Briefly, the five characters enter at different ends of a bridge, held by two enemy sentries. They each have a firman allowing them to enter–but they don’t have any paper to allow them to exit at either end.


Thus two couples, thus a teacher, find themselves in the same no-man’s land that Kurds, and Iraqis and Gazans and Ukranians and refugees from a hundred different nations experience even today.


(I learned from pianist Rudolf Firkusný, Martinů’s great New York friend, that his interest in politics was never-ending.)


The couples have their own couplings and uncouplings of any salon opera, and all ends happily.


Again, this was played with Mickey Mouse precision, the identical pelvis-twisting, the same abnormal movements, the same idiosyncratic eccentricity.


Director James Marvel, I realize, tried to show off Martinů’s invention so nobody could miss the humor. But every comic actor could tell him that, if the lines (and music) are right, the acting can be played straight, and it is even more entertaining, more amusing.

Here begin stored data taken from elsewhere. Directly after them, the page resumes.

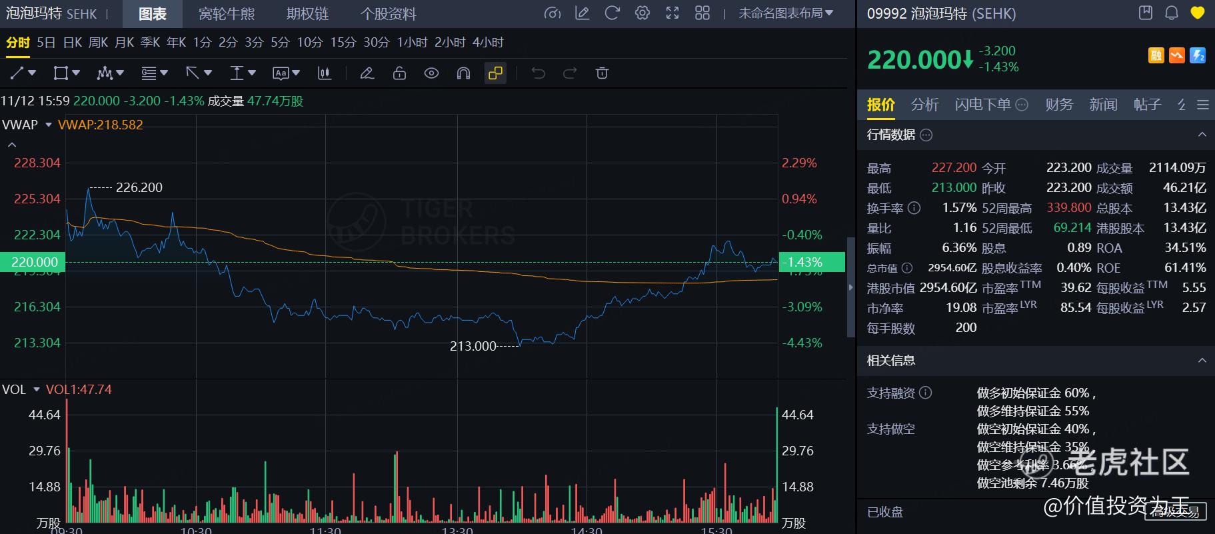Open the 未命名图表布局 layout dropdown
The height and width of the screenshot is (534, 1215).
(786, 13)
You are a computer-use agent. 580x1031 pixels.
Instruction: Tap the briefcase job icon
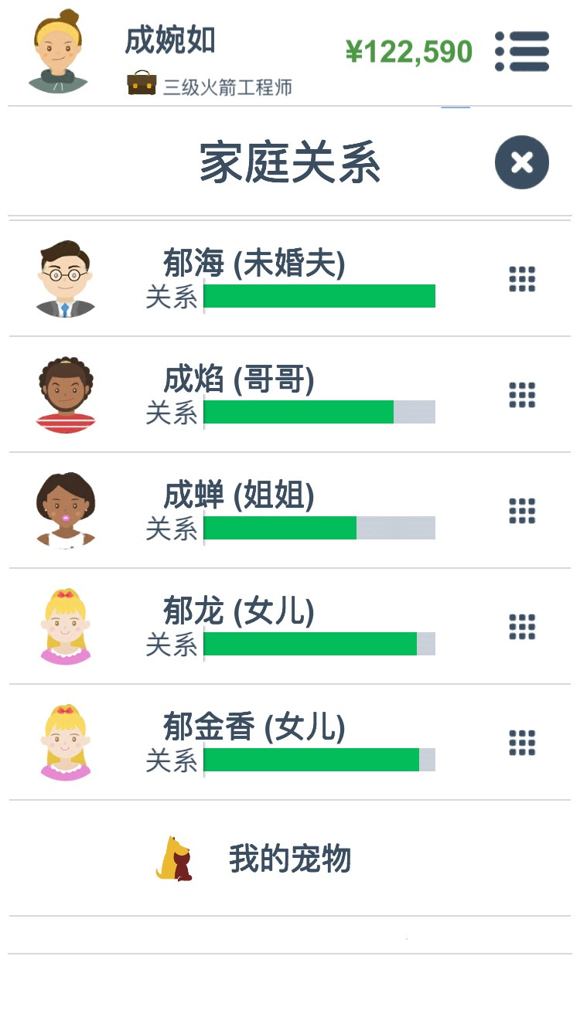tap(142, 83)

Bohuslav Martinů is played so rarely in New York that any opportunity to see his operas is worthwhile. Yet at this best, he needs no superfluous help. His genius, satire, his homage to different eras at its best is ineffable and indescribable. The music and sets and good singing (the Czech singing seemed, to my inexperienced ear, quite satisfactory) and splendidly Czech story, were sufficient to themselves. Forcing the actors into ungainly cartoon postures could only detract from Martinů’s singular genius.